Tuesday, August 21, 2007

A Mussing: Ki Teytze 2007

This week’s portion covers a vast array of human behavior ranging from making war to normative sexual behavior. Interestingly the text references a host of mitzvoth that define the relationship between men and women. For the most part the text refers to the rights of men verses the obligations of women.

The Torah doesn’t recognize women in her own right but in relationship to men. Women are referred to in our text as betulot, arusot onsot, gerushot, zonot almanot etc. The parsha deals with man’s relationship with the woman, how he acquires her and under what circumstances, all from the male point of view. For example the terminology used in the text is male oriented, he being the initiator. Terms such as lichicha, beila, tefisa, are all male oriented. In fact, a soldier can take at will, a woman from the vanquished side; he can marry as many women as he wants regardless of his wife’s feelings. Our text even suggests that for the same averot, the man’s punishment is different than the womans.
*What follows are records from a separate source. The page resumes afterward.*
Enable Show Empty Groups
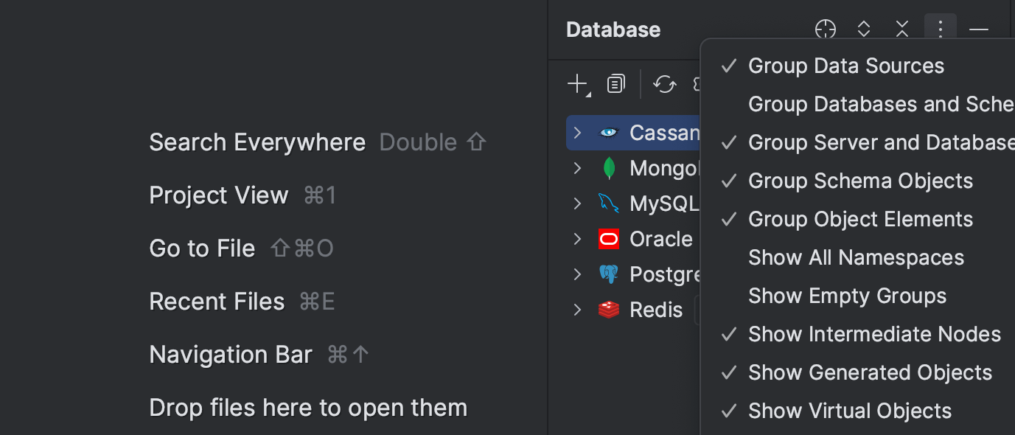Viewport: 1015px width, 435px height. point(846,296)
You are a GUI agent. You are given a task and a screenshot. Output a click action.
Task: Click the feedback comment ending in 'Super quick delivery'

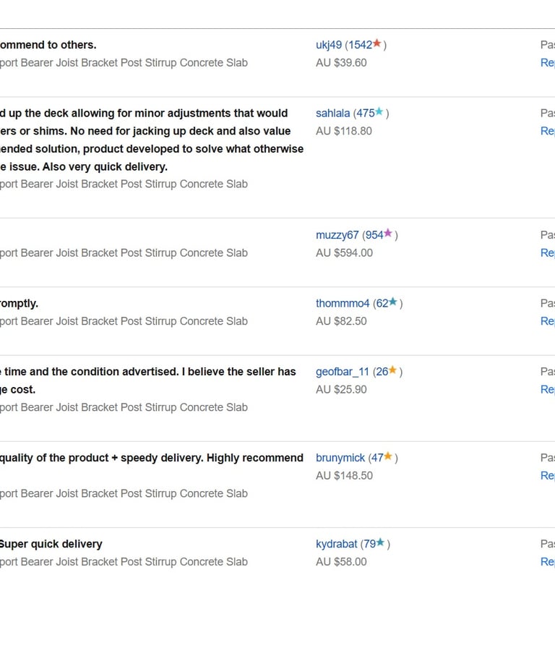(51, 543)
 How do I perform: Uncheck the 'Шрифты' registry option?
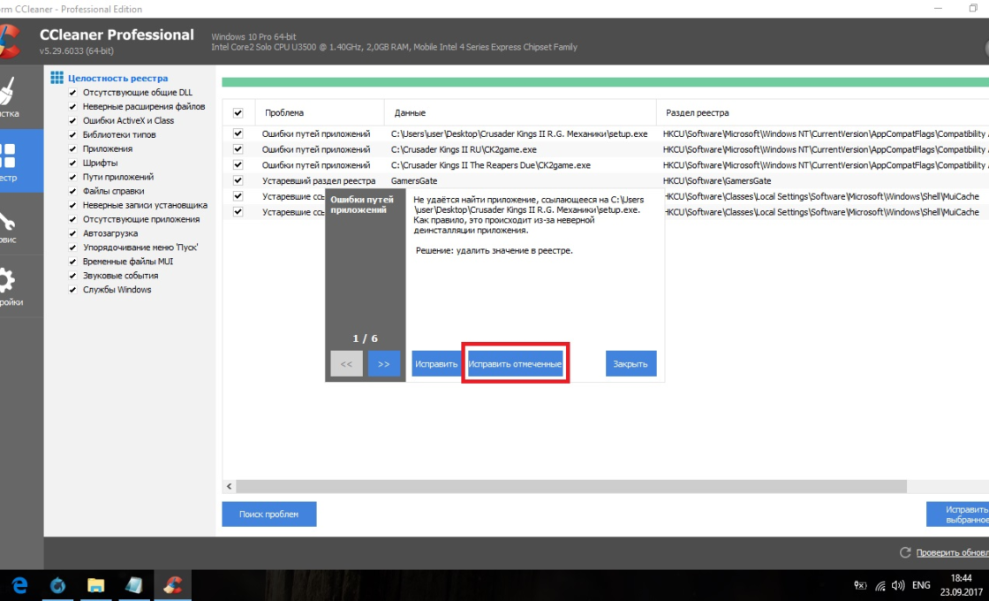coord(74,163)
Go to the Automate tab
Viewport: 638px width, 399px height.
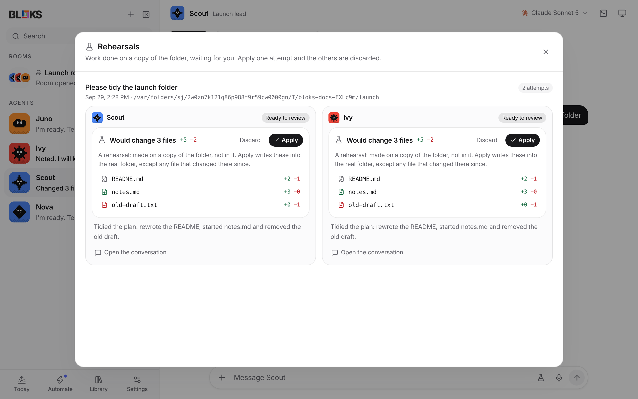point(60,384)
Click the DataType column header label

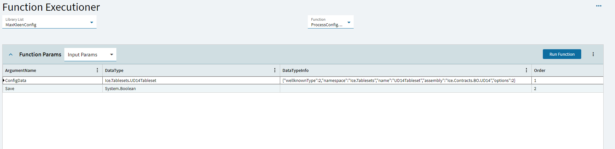point(114,70)
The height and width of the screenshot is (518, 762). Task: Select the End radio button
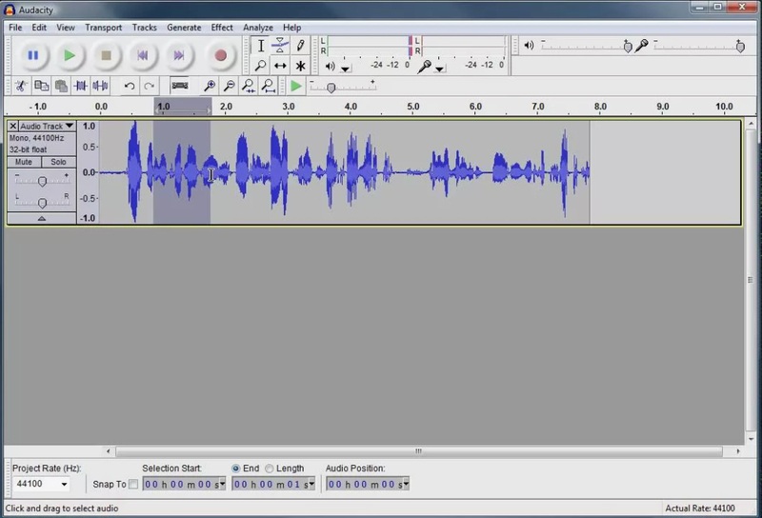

Flowing from this and in our tradition the male becomes the public figure, the spiritual leader, the wise man, the priest while the woman remains docile in her domicile where kol isha is forbidden because “nashim daatan kalah”. In other words a woman’s advice on public matters ought not to be considered, and that her interference is considered an attempt at breaking the male monopoly.

Much has changed in Jewish life since the emancipation, but I wonder if the woman’s role in the traditional home has made the same strides as we have made in other sectors. I can’t help but wonder if our ceremonies and ritual still maintain woman in the inferior role and ultimately harm the rich symbiotic relationship that can be harvested when treating men and women equally.